Vocalance offers hands free control of your computer, enabling you to switch tabs, move on screen, dictate anywhere and much more!
To find out more about what Vocalance can do, including detailed instructions and guides, refer to the official website:
Vocalance can be set up entirely from the source code in this repository. To do so, follow the instructions below (currently only supported on Windows):
-
Open Windows PowerShell and enter the script below to install UV (Python package manager):
powershell -ExecutionPolicy ByPass -c "irm https://astral.sh/uv/install.ps1 | iex"
-
Add UV to path (this is specific to this terminal session only, repeat this step every time, or add to permanent path to skip):
$env:Path = "$HOME\.local\bin;$env:Path"
-
Create a 3.13.9 virtual environment named
vocalance_envwith UV:uv venv --python 3.13.9 vocalance_env
-
Activate the environment:
vocalance_env\Scripts\activate
-
Clone the repository:
git clone https://github.com/rick12000/vocalance.git
-
Go to the repository directory:
cd vocalance -
Install Vocalance from
uv.lock:uv sync --active
-
Run the application:
python vocalance.py
The application will start up and download any required models (like speech recognition models) on first run (these are downloaded from Hugging Face or other reputable hosts). This may take several minutes depending on your internet connection.
Then you're good to go! If you haven't already, refer to Vocalance's official website for instructions on how to get started.
If you want to reopen Vocalance after you closed it, you can repeat above steps, but skipping all installation steps.
Specificaly, open a new Windows PowerShell window and enter the following chained commands (taken from set up section):
$env:Path = "$HOME\.local\bin;$env:Path"; vocalance_env\Scripts\activate; cd vocalance; uv sync --active; python vocalance.pyThis will start Vocalance.
The recommended approach is to install Vocalance with uv, since the developers can freeze and document all recommended dependancies in a uv.lock file, which you then install with uv sync --active.
If you're more familiar with a mixture of a virtual environment manager (eg. venv or conda or pyenv) + pip however, you can absolutely replace above uv steps with your environment manager and replace uv sync --active with pip install . to install Vocalance as a package. Note this is at your discretion, and license disclosures in this repository pertain to pinned package versions in uv.lock.
- Operating System: Windows 10/11 (macOS and Linux support planned)
- RAM: 2GB RAM
- Disk: 5GB
- Hardware: It is strongly recommended to purchase a reasonably good headset or microphone to improve Vocalance outputs and recognition, but it will still work without this.
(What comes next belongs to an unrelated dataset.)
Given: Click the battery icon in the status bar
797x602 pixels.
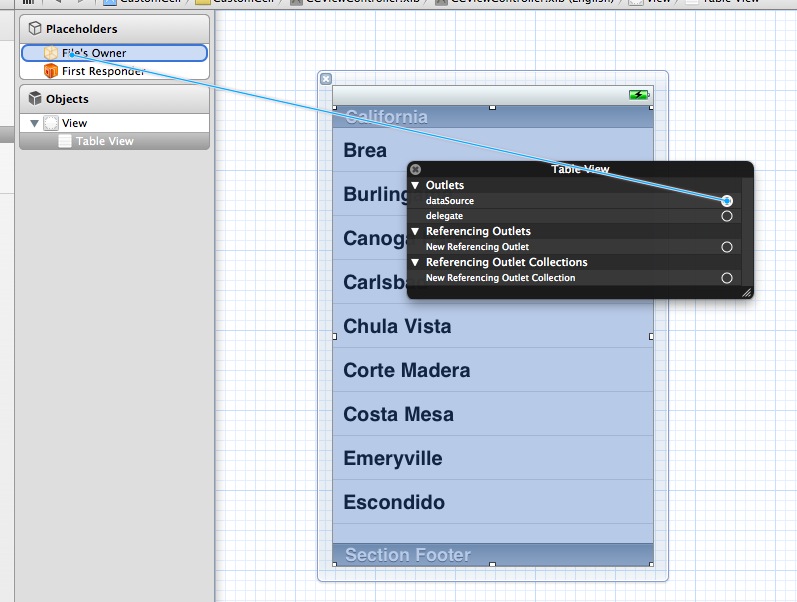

Reach out at [email protected] with title "Contribution" if:
- You have software engineering experience and have feedback on how the architecture of the application could be improved.
- You want to add an original or pre-approved feature.
For now, contributions will be handled on an ad-hoc basis, but in future contribution guidelines will be set up depending on the number of contributors.
If you want to find out more about Vocalance's architecture, refer to the technical documentation pages:
- Developer Introduction - Brief overview of the main architecture and component flow
- Audio Processing - Audio capture and speech recognition
- Command System - Command parsing and execution
- Dictation - Transcription and formatting
- User Interface - UI components and interactions
- Infrastructure - Event bus and service communication
The following features are planned additions to Vocalance, with some in early development and others under consideration:
-
Eye Tracking for Cursor Control: This feature is planned to enable cursor control via eye movements.
- Gaze Tracking Accuracy: Merge gaze tracking with historical screen click data and screen contents to improve accuracy, aiming for good performance even with webcam tracking.
- Zoom Option: Add a zoom option to better direct gaze on screen contents.
-
Context-Aware Commands: Implement context bucketing for commands, allowing the same command phrase (e.g., "previous") to map to different hotkeys depending on the active application (e.g., VSCode vs. Chrome). This aims to avoid disambiguation phrases.
-
LLM-Powered Text Refactoring: Ability to select any text and reformat it via an LLM by speaking a prompt.
-
Improved Text Editing & Navigation: Further enhancements to text editing and text navigation tools.
-
Enhanced Predictive Features: Improve predictive capabilities based on window contents, recent context, gaze patterns, and more.
- Privacy Note: Any feature requiring local storage of potentially sensitive data (e.g., screenshots, window contents) will be deployed as an opt-in feature and disabled by default.